Reputation: 307
I need to merge two datasets based on columns that contain names that don't exaclty match, sometimes because one of the columns has a missing name with respect to the other. For example, in one column I have "Martín Gallardo"
and in the other I have "Martín Ricardo Gallardo"
. Another problem is that in some first and last name appear reversed, like "Martín Gallardo"
in one and "Gallardo Martín"
in the other. How can I match this using R? My first thought was to use str_split
in both and assign each on one set to the one that matches more elements from the other set, but I'm not sure how to code this.
Thank you.
Edit: data looks something like this
A <- tibble(email=c("[email protected]","[email protected]"),
name=c("martin", "raul"), last_name=c("gallardo","gimenez"),
full_name=c("martin gallardo", "raul gimenez"))
A
# A tibble: 2 x 4
# email name last_name full_name
# <chr> <chr> <chr> <chr>
# 1 [email protected] martin gallardo martin gallardo
# 2 [email protected] raul gimenez raul gimenez
B <- tibble(email=c("[email protected]", "[email protected]"),
name=c("martin ricardo", "gimenez"), last_name=c("gallardo", "raul"),
full_name=c("martin ricardo gallardo", "gimenez raul"), other_data=c("A", "B"))
B
# A tibble: 2 x 5
# email name last_name full_name other_data
# <chr> <chr> <chr> <chr> <chr>
# 1 [email protected] martin ricardo gallardo martin ricardo gallardo A
# 2 [email protected] gimenez raul gimenez raul B
Upvotes: 1
Views: 726
Reputation: 21908
In order for these two data sets to be matched I first created a column nombre_completo2
in a restructured form of data set A
based on how nombre_completo
in data set A
partially match the same column in data set B
. Then I merged the two data sets so that the additional columns in data set B
is added to the restructured form of A
. This is how I interpreted your desired output in the first place so I hope it will be useful to you:
A <- tibble(email=c("[email protected]","[email protected]"),
name=c("martin", "raul"), last_name=c("gallardo","gimenez"),
nombre_completo=c("martin gallardo", "raul gimenez"))

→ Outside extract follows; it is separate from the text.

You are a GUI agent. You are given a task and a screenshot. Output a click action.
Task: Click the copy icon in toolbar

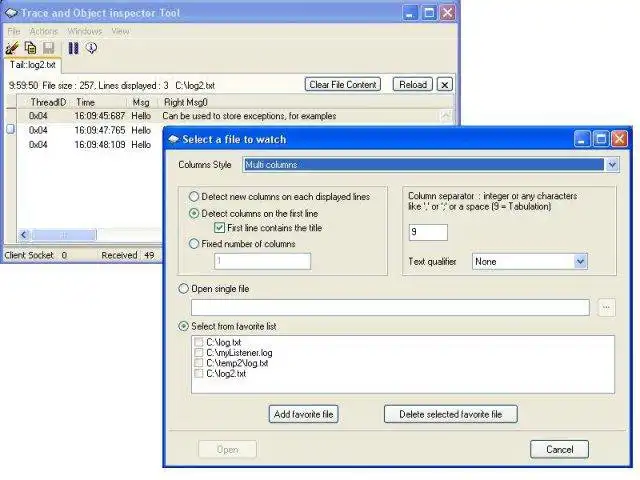(31, 48)
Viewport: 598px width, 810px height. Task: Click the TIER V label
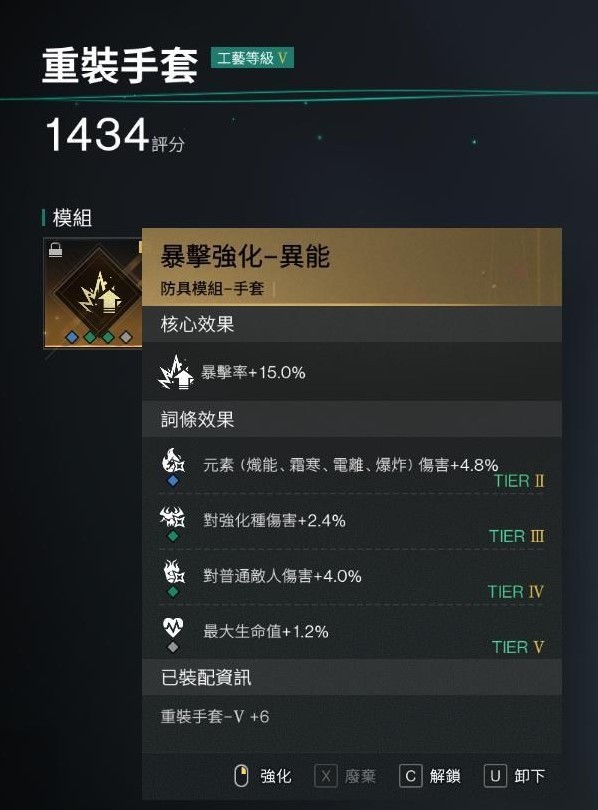click(518, 647)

B <- tibble(email=c("[email protected]", "[email protected]"),
name=c("martin ricardo", "gimenez"), last_name=c("gallardo", "raul"),
nombre_completo=c("martin ricardo gallardo", "gimenez raul"),
other_data=c("A", "B"))
library(dplyr)
library(tidyr)
library(purrr)
A %>%
rowwise() %>%
mutate(nombre_completo2 = map_chr(nombre_completo,
~ B$nombre_completo
[str_detect(B$nombre_completo, str_sub(.x, 1L, 4L))])) %>%
inner_join(B, by = c("nombre_completo2" = "nombre_completo")) %>%
select(!ends_with(".y")) %>%
rename_with(~ str_replace(., ".x", ""), ends_with(".x"))
# A tibble: 2 x 6
# Rowwise:
email name last_name nombre_completo nombre_completo2 other_data
<chr> <chr> <chr> <chr> <chr> <chr>
1 [email protected] martin gallardo martin gallardo martin ricardo gallar~ A
2 [email protected] raul gimenez raul gimenez gimenez raul B
Upvotes: 1
Reputation: 3047
This is a tidyverse way to do the join. It basically finds full_name from B that has the highest number of common words with A. library(tidyverse)
A1 <- tibble(
nombre_completo = c("martin gallardo", "raul gimenez")
) %>%
mutate(
id_A = row_number()
)
B1 <- tibble(
nombre_completo=c("martin ricardo gallardo", "gimenez raul"),
other_data=c("A", "B")
) %>%
mutate(
id_B = row_number()
)
A2 <- A1 %>%
mutate(
name_words = str_split(nombre_completo, pattern = " ")
) %>%
unnest(cols = c(name_words))
B2 <- B1 %>%
mutate(
name_words = str_split(nombre_completo, pattern = " ")
) %>%
unnest(cols = c(name_words)) %>%
select(name_words, id_B )
left_join(A2, B2, by = "name_words") %>%
group_by(nombre_completo, id_A, id_B) %>%
count() %>% ungroup() %>%
group_by(nombre_completo, id_A) %>%
slice_max(order_by = n) %>%
select("nombre_completo_A" = nombre_completo, id_A, id_B) %>%
left_join(B1, by = "id_B")
Upvotes: 2